In my mind KR going to Kenosha is less important than him intentionally leaving the grounds of the property he was supposed to protect, even after being warned to stay put and not interfere with the protestors.
I apologize if I missed it in this giant thread, but:
In ADA Thomas Binger’s closing argument, he apparently decided it was would really exciting to play with guns in the courtroom. I mean, yes, it may or may not be good as an argument (no idea), but I think he broke 3-4 rules of firearms safety in the courtroom just based on what I can see in one image alone. This guy was one mistake away from sending a juror to the morgue, as the tragic mess on the filmset of Rust shows.
I express no opinion on the matter or the trial otherwise.
I’m pretty sure every time the lawyers have handled the guns they’ve had someone do a safety check. Even between handling by the prosecution and defense a couple hours apart in their closing statements. The weapons, especially the one used in the killings, have been brought out and handled multiple times by both sides.
I don’t really think a prosecutor should point even a checked-by-police gun at anyone in court. And while that seems to be an incredibly popular narrative on “certain websites” right now, having watched the actual video the angle he is facing versus the camera makes it impossible for me to tell if he has actually pointed the gun at anyone. It makes it seem like if he did point it at anyone, it was an audience member in the court room gallery, not the jury.

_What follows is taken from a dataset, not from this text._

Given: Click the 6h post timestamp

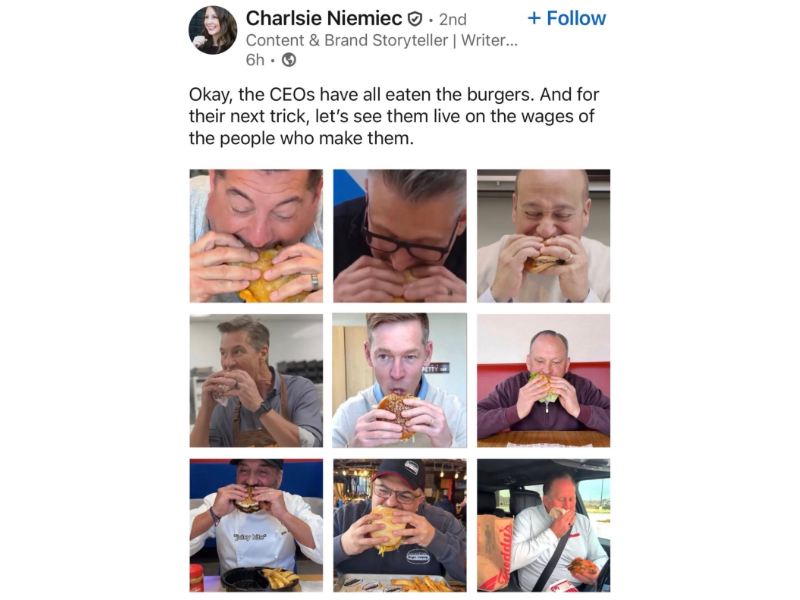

I don’t buy the right wing faux outrage over Biden “calling Rittenhouse a white supremacist”. He said no such thing. This was a 2020 campaign tweet criticizing Donnie T. for not denouncing white supremacists along with a photo of the killer Rittenhouse and his assault weapon. It was used as a stock photo- a teenage punk sporting a deadly weapon is exactly what a white supremacist looks like.
The bailiff or whoever checked the chamber, then handed it to the lawyer who proceeded to aim it at the jury with his finger on the trigger, without first checking the gun himself.
That’s exactly how Alec Baldwin managed to accidentally shoot and kill his cinematographer.
Always assume a gun is loaded.
When you handle a gun, don’t do anything until you have checked that it is clear, then assume it’s loaded anyway.
Never point a gun at anything you don’t intend to destroy.
Keep your finger out of the trigger guard until you are ready and willing to shoot something.